═══ Given text ═══

As Sue said, the disease progress can be extremely variable -- some cats do
very well for a very long time, others don't. All you can do is give Daisy
the best care you can provide and hope for the best.
The expense in treating this disease is always a concern, and of course has
to be balanced against your other obligations in life. That Daisy has shown
signs of 'smoke' on her echo isn't good, as you know, and puts her at higher
risk for developing a clot.
Aspirin, frankly, is not all that effective in preventing clots in cats. I
was discussing this with one of our vets recently -- she has a friend who's
doing a residency in veterinary cardiology, and the current thinking is that
apsirin is basically useless in terms of clot prevention in cats. They
don't metabolize aspirin very easily, and as a result, the highest dose they
can safely be given isn't enough to have much of an effect on clots.
As for what you should do for Daisy, you have a couple of options. One, you
could try the aspirin. Two, you could shop around to see if you could get a
lower price for plavix -- a lot of us do this. You can often find drugs at
cheaper prices just by going to a different local pharmacy, or by ordering
the meds online. Three, you could try nattokinase, an enzyme derived from
soybeans which is reputed to break up existing clots as opposed to stopping
them higher up the clotting cascade. A month's dose of that is around $30,
and you can get it at places like the Vitamin Shoppe. I used that with Baby
Boy and now with Lilly, though cost wasn't a factor in that decision. Heart
kitties form clots because of impeded blood flow through the heart and
interfering with the clotting cascade, while somewhat helpful, isn't going
to always be enough to prevent clots.
I hope this helps -- good luck to you and Daisy!

═══ Dataset section ═══

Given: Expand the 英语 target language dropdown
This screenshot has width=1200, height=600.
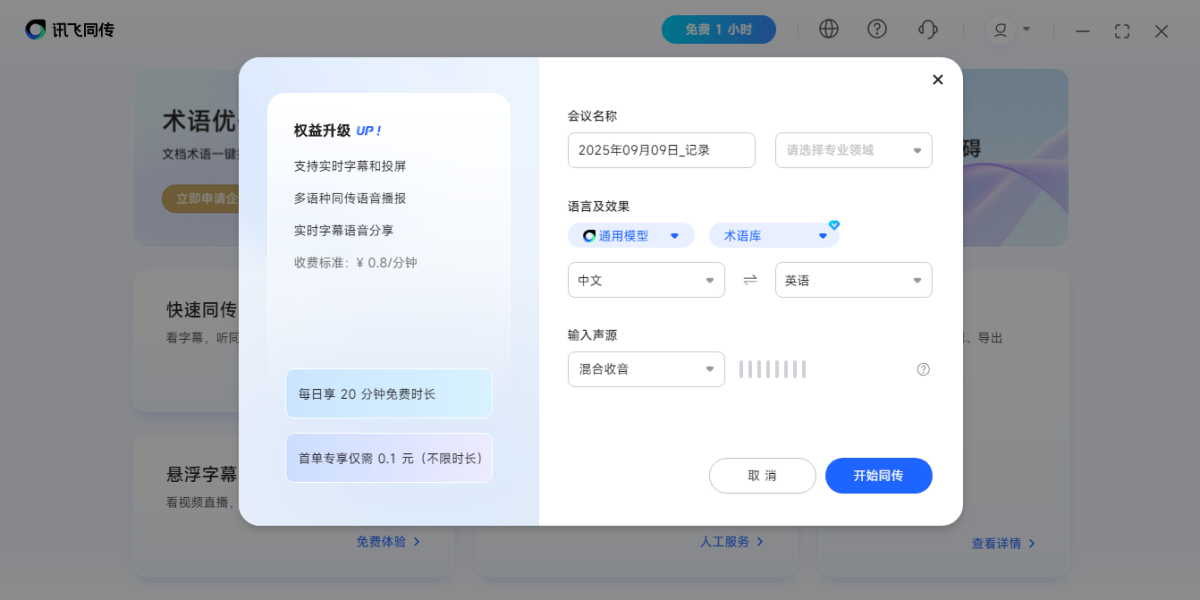Looking at the screenshot, I should pyautogui.click(x=853, y=280).
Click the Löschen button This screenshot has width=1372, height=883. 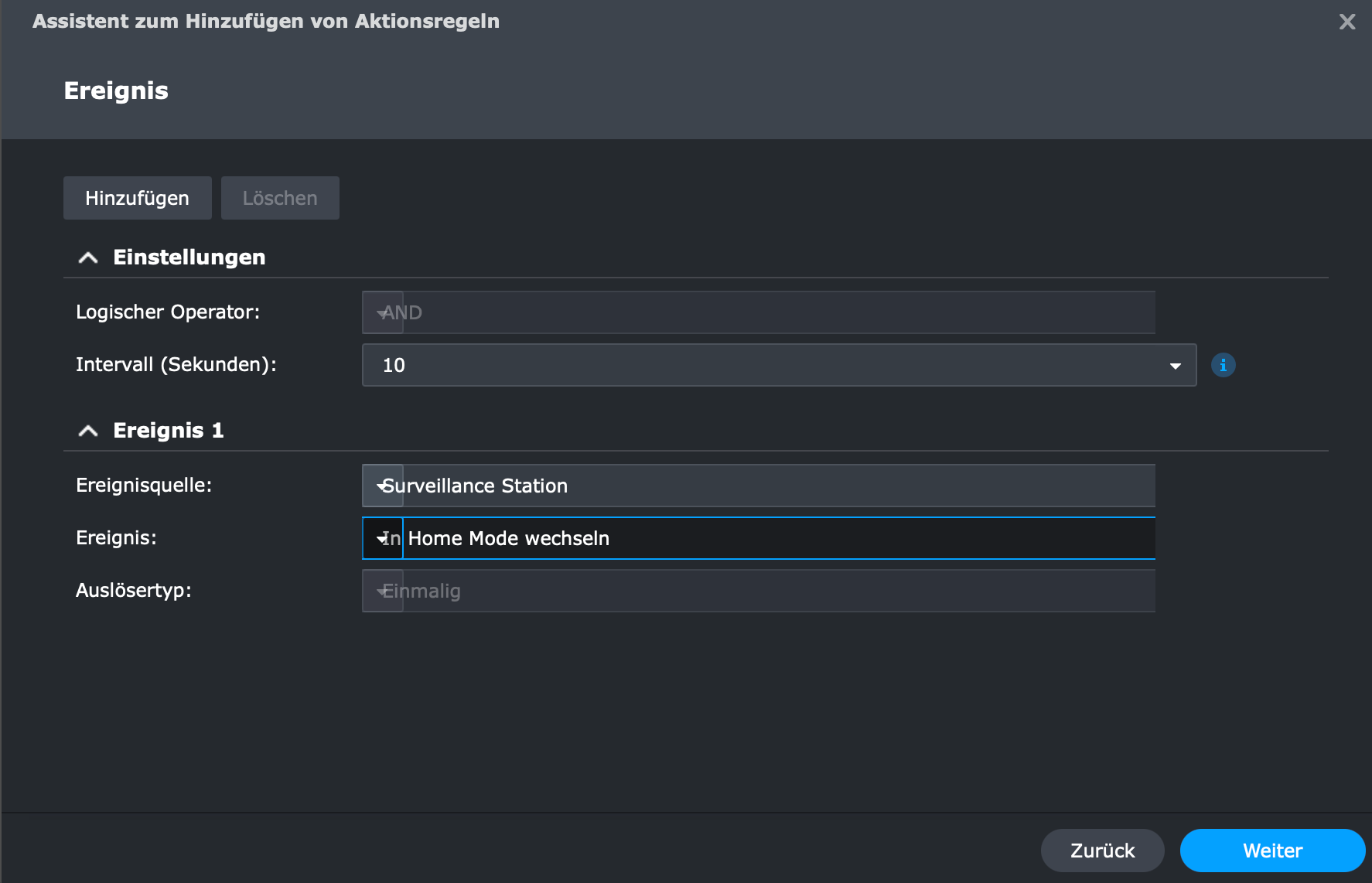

═══

▶ **The task**: Quote the post on clot prevention in cats from "As Sue said, the" up to and including "for the best.". The listing has no connection to the text.

▶ **Answer**:
As Sue said, the disease progress can be extremely variable -- some cats do
very well for a very long time, others don't. All you can do is give Daisy
the best care you can provide and hope for the best.